No problem Kev. I was not offended by your comment. All of us are talking about this in the dark. As a member of the biomedical community, I do agree with you that we should take a long look at ourselves as well as "outside" factors.

Ginger Taylor said...

I picked a really bad week to have a life. Chandler is off therapy this week and next, so I had seized upon the chance to get lots of things done. Sorry for neglecting my duties here.

I agree with Wade that there is plenty of blame to spread around, and I think that you are both right in that I am pointing fingers this week when that should be saved for later.

You learn a lot about peoples’ value systems by seeing what makes them angry, and I am seeing concrete examples of my own in action here.

The anger reaction that I have experienced over this matter, and the Donald T. revelation last week have really come from a place where I think that the higher up in the food chain you are, the more responsibility you have agreed to take on and therefore you bear.

Where in I feel like adult HFAs on the internet can say practically anything and they should be offered most latitude, I feel like the U.S. Health Authorities (even more than health authorities in any other country, because of the vast resources and influence they have) should not even be allowed the appearance of impropriety or a pass when they have not dealt with an issue as thoroughly, honestly and efficiently as possible.

I realize that leaves little room for human error, and having written so often that we need to offer one another grace, it seems to go against one of my core beliefs. I need to work on reconciling that.

Ephesians says 'be angry and do not sin, don't let the sun go down on your anger'. I am not a very angry person, and have not had a lot of big things to be angry about, so perhaps this is my time to learn how to be angry, but not to sin.

As with most things in life, learning balance in this is a challenge.

In writing this I am realizing that I have not let myself even become a little bit sad about this boy’s death until this moment. I got angry instead. That is a very unusual reaction for me. I usually go straight to the tears on most matters.

Anger is a great buffer against pain, and I think I am going directly there in this case because it hits way to close to home.

Anonymous said...

Ginger - do you not understand the difference between IV and oral administration of a substance.

EDTA is a preservative used in food. It's obviously not very dangerous if taken orally.

The supplier of the EDTA indicates that Dr Kerry bought the wrong kind of EDTA. (sodium EDTA)

The kind that the supplier, Dr. Gordon said that he sold to Dr Kerry could be a very efficient drug to use to kill a child. It chelates calcium before it chelates lead and long before it touches mercury. It's not recommeded for mercury... but if you chelate all the calcium from a child's blood he will die.

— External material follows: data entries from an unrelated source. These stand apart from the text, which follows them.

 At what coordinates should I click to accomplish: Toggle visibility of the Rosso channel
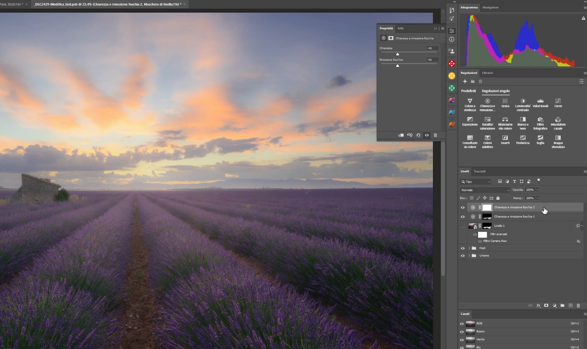pyautogui.click(x=462, y=332)
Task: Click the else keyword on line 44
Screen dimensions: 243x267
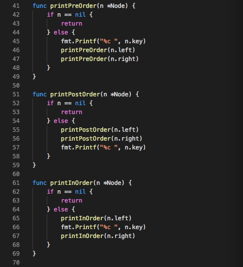Action: pyautogui.click(x=61, y=32)
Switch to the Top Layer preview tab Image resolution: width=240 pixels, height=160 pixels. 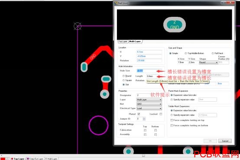123,42
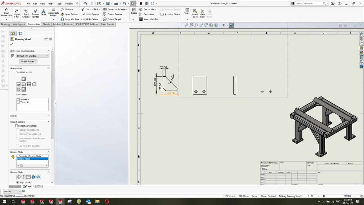The height and width of the screenshot is (205, 364).
Task: Collapse the Orientation section
Action: coord(48,68)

Of a stopped heart. Get the picture?

An ear throat nose doctor killed a little boy by malpractice. And people like you, Ginger, who push the autism epidemic caused by mercury, helped to put him in that office that day. That' is what I believe.

Anonymous said...

What is your basis for saying that the "the supplier of the EDTA indicates that Dr Kerry bought the wrong kind of EDTA (sodium EDTA)"? Are you just repeating Dr. Gordon's speculation or do you have some hard evidence?